> _Task_
Your answer should consist of the lines in the data below that contain "computer".
------------------------------------
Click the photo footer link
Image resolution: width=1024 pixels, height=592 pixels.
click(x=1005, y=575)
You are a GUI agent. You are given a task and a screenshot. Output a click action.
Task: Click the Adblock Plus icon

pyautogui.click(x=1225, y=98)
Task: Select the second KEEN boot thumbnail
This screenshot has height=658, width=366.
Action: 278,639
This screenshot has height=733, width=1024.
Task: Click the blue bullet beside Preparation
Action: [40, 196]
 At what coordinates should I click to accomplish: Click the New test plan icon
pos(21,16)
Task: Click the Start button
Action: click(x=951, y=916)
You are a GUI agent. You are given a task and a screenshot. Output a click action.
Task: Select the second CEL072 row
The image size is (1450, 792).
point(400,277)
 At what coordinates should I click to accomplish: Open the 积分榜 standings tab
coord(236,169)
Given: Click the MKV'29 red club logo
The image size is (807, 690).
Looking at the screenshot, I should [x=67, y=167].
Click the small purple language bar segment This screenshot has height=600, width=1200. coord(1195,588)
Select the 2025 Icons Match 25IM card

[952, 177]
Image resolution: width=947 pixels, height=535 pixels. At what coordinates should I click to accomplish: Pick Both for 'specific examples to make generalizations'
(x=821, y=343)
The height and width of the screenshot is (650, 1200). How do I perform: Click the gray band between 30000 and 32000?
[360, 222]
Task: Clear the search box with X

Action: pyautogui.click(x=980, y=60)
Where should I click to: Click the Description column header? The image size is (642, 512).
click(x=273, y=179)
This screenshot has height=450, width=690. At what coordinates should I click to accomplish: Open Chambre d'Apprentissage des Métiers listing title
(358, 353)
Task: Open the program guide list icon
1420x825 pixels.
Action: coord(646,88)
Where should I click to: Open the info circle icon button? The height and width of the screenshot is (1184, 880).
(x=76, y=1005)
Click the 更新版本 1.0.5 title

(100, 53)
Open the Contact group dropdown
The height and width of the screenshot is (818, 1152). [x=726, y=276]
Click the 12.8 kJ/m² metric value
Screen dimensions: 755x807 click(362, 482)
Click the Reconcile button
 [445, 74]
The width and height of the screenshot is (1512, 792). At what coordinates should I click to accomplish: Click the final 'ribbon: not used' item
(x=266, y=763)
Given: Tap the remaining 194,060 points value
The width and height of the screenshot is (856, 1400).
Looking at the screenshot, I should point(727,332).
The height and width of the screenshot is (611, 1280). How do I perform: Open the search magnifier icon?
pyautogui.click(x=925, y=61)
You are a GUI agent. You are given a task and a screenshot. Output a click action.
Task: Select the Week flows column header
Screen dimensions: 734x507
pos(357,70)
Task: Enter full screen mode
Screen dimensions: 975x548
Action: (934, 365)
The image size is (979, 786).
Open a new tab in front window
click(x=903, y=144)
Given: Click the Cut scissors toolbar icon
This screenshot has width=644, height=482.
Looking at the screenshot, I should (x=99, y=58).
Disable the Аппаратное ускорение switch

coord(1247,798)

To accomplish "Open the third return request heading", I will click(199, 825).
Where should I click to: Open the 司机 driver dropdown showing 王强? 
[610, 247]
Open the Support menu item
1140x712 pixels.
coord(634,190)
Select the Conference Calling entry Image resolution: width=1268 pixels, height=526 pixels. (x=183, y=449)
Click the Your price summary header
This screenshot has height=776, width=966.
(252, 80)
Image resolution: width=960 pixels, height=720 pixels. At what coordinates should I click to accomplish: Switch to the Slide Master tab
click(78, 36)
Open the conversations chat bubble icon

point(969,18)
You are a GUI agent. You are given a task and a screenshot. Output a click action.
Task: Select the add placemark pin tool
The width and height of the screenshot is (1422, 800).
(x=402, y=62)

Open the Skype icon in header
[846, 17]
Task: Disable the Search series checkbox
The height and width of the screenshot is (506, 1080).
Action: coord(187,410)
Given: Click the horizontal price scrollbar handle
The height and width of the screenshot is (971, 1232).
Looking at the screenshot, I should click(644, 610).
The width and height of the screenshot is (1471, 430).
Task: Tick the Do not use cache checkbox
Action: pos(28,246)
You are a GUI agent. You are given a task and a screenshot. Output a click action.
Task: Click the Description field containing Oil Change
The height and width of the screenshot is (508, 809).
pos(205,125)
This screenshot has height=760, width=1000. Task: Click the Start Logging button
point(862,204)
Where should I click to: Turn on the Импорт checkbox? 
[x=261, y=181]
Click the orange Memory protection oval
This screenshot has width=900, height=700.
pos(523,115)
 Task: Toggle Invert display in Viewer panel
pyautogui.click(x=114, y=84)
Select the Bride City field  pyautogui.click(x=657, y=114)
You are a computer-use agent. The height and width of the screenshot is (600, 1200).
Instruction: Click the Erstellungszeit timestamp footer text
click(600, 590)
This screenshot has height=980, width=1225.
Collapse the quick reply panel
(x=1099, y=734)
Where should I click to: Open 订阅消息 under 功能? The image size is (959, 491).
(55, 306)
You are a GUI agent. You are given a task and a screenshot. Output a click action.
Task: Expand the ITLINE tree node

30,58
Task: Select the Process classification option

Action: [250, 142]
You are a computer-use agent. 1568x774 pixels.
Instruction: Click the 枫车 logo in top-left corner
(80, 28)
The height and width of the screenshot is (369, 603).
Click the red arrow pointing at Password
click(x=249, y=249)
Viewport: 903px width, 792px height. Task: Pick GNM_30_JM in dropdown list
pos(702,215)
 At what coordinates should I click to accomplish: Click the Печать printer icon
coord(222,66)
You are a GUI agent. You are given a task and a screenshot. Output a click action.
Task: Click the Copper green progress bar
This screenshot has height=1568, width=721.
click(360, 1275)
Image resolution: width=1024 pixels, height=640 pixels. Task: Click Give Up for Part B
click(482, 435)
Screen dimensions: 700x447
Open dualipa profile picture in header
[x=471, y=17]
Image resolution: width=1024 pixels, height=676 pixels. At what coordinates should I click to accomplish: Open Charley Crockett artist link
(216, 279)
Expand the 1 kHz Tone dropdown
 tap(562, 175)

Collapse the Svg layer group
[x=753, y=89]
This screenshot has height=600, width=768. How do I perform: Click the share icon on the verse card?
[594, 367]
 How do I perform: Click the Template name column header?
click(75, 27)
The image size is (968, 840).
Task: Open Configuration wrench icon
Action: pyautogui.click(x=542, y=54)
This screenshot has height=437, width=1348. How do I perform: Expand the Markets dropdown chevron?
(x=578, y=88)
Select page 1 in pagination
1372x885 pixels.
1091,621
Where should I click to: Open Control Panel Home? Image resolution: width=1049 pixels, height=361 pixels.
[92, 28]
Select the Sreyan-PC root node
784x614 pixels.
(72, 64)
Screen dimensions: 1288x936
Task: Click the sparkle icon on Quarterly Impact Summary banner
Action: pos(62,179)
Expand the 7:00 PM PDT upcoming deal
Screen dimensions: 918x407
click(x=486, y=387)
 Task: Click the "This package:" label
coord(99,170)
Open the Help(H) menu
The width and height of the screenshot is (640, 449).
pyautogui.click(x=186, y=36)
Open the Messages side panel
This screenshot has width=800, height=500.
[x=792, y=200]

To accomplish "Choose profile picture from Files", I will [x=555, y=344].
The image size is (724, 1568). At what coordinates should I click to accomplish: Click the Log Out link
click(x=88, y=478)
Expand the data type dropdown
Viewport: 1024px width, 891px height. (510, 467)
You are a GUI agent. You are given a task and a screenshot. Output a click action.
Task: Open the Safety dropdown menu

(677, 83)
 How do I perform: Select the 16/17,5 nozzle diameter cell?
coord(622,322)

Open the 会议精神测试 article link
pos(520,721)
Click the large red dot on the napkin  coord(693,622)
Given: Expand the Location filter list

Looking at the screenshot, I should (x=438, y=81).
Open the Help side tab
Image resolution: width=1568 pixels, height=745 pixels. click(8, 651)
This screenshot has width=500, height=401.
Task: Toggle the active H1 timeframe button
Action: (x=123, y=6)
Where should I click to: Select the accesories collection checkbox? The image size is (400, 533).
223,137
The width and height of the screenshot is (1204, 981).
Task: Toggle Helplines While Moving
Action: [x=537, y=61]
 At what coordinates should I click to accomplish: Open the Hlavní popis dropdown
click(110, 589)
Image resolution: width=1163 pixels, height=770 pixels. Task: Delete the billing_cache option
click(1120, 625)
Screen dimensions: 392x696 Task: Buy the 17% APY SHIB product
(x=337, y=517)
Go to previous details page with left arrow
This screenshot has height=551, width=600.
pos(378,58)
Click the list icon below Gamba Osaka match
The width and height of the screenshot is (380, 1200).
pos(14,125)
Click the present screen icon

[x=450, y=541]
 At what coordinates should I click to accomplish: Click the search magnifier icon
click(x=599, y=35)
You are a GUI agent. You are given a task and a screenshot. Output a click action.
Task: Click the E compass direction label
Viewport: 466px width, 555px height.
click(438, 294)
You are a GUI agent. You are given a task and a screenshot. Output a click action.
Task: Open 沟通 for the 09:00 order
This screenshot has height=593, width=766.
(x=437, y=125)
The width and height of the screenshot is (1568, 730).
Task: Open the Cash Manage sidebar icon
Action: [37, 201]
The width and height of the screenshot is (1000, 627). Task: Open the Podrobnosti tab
------------------------------------
> _Written answer_
You are a computer-use agent. The height and width of the screenshot is (600, 1200).
You are a computer-use agent. 1568x774 pixels.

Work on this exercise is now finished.